**EXERCISE DESCRIPTION**
Please copy every line of the records below that holds the word "help".
------------------------------------------------
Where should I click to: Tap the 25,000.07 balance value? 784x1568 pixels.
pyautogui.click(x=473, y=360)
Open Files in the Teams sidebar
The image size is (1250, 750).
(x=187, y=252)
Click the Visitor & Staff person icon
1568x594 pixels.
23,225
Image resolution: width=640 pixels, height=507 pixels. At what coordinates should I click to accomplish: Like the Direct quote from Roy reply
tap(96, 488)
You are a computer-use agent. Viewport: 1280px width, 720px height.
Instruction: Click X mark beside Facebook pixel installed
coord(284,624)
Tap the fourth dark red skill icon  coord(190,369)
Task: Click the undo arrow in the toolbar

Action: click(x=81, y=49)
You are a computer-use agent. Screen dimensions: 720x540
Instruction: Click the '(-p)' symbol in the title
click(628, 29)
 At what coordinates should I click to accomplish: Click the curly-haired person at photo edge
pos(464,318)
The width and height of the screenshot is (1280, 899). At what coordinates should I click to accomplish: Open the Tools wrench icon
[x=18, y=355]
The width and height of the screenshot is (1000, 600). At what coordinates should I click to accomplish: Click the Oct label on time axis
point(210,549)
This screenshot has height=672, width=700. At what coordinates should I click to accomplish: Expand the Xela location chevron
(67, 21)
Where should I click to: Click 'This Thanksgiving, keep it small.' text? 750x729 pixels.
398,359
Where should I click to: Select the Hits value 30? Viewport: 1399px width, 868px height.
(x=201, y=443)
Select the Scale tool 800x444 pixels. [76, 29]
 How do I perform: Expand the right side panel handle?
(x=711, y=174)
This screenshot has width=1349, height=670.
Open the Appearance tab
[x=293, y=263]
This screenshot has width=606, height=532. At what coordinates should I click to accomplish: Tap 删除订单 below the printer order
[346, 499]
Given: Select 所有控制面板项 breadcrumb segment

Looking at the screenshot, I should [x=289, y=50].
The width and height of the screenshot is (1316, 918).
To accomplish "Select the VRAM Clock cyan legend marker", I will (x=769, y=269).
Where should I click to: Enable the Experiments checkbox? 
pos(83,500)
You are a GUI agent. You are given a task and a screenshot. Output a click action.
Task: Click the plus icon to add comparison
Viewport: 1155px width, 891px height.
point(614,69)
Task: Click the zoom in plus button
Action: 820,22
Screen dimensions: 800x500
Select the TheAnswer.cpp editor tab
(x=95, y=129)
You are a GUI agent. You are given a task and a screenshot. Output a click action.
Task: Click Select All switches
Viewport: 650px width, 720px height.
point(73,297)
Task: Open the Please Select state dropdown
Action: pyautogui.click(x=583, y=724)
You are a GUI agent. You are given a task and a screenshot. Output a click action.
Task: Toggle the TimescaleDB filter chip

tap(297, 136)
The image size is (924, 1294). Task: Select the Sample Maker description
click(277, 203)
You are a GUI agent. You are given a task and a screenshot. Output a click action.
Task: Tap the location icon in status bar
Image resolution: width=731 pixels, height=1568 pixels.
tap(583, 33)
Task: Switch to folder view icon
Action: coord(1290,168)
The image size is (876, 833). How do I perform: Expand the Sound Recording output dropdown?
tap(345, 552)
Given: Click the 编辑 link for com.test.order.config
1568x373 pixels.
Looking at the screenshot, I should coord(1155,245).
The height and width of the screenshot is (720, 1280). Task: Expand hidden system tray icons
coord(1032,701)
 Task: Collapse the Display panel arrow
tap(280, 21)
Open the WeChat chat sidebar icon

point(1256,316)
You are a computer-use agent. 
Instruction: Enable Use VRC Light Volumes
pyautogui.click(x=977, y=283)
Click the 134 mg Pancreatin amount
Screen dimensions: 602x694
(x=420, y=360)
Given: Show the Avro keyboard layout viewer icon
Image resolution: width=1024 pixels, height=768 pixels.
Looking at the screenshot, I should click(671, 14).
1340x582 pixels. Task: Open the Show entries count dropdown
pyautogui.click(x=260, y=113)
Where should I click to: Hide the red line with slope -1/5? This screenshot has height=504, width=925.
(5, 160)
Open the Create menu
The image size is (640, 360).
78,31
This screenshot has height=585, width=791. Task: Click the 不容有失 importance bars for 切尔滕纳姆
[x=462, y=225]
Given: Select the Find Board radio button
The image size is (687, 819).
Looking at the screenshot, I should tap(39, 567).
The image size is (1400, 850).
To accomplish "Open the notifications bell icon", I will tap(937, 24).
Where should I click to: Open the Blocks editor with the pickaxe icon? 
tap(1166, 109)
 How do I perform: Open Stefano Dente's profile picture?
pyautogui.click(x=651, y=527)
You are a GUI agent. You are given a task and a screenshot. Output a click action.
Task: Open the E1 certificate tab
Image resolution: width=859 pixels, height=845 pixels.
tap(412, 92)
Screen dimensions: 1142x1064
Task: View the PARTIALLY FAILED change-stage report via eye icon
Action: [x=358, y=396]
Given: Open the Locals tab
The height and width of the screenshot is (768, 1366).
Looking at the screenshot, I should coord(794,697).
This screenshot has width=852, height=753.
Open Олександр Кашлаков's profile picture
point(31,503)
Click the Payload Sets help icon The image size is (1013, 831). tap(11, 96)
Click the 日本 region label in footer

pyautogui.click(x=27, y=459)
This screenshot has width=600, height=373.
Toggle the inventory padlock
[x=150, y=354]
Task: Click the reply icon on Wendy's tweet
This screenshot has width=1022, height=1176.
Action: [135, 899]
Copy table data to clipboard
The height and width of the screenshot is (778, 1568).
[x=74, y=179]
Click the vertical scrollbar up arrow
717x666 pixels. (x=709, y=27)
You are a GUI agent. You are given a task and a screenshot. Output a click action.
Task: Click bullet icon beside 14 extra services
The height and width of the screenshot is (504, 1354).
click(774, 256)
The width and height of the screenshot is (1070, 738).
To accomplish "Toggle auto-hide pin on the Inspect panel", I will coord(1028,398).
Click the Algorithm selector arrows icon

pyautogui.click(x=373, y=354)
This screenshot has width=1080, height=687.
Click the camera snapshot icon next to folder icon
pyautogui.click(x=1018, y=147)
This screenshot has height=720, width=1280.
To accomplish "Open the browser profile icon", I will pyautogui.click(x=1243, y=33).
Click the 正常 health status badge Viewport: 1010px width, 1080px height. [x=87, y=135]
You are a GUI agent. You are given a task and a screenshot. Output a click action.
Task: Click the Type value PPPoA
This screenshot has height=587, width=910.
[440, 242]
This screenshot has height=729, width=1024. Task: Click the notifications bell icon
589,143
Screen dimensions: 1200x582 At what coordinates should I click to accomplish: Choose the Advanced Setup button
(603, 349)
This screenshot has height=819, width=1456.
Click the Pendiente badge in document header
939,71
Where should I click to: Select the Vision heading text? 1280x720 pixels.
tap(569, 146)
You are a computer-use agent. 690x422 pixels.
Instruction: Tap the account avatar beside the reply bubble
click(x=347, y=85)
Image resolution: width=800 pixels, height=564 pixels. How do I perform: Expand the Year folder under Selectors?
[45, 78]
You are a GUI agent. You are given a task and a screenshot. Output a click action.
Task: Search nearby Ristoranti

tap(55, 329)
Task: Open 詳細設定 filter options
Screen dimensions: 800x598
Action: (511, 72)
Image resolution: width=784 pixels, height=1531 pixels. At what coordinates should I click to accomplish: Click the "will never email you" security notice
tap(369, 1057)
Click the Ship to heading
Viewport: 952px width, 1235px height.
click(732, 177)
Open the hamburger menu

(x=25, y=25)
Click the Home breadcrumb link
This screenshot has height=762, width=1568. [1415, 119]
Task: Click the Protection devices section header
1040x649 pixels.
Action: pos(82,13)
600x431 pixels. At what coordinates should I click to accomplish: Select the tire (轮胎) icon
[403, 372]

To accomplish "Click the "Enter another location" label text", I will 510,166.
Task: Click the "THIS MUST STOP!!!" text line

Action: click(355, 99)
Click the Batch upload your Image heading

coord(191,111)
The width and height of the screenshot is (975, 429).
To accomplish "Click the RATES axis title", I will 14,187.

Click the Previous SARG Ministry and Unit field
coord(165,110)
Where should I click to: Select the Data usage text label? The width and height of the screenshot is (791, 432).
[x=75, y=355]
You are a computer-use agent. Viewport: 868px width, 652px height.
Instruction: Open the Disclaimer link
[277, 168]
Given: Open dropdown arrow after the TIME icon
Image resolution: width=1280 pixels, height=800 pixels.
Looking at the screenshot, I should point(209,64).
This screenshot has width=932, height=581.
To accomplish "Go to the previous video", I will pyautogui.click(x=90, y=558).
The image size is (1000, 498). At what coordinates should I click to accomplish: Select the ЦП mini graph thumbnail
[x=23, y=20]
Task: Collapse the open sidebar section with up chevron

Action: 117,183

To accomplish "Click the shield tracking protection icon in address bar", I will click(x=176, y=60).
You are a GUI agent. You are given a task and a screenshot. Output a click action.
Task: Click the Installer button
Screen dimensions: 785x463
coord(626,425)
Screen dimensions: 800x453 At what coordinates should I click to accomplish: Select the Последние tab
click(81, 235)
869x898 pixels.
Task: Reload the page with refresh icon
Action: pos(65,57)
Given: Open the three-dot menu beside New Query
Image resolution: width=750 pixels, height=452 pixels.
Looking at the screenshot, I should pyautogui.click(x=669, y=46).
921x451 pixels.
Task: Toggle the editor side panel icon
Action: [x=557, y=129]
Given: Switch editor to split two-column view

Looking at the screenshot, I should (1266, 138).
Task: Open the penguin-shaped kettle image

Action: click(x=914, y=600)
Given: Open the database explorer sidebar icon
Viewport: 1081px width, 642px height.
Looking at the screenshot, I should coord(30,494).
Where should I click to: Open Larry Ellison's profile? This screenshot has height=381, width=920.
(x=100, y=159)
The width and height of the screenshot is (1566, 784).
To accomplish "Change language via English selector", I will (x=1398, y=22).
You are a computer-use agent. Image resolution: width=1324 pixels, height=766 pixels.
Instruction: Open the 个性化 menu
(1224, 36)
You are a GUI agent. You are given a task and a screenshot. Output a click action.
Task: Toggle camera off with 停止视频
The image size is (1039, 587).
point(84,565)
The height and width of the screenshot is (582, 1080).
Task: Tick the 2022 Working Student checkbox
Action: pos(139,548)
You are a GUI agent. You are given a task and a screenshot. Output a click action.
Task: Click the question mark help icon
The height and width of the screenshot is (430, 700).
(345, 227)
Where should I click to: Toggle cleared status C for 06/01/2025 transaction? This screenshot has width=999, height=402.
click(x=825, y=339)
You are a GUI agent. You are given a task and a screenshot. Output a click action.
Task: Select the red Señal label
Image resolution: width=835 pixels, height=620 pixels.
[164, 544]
------------------------------------------------
**ANSWER BOX**
Click the Payload Sets help icon The image size is (1013, 831). tap(11, 96)
Task: Click the question mark help icon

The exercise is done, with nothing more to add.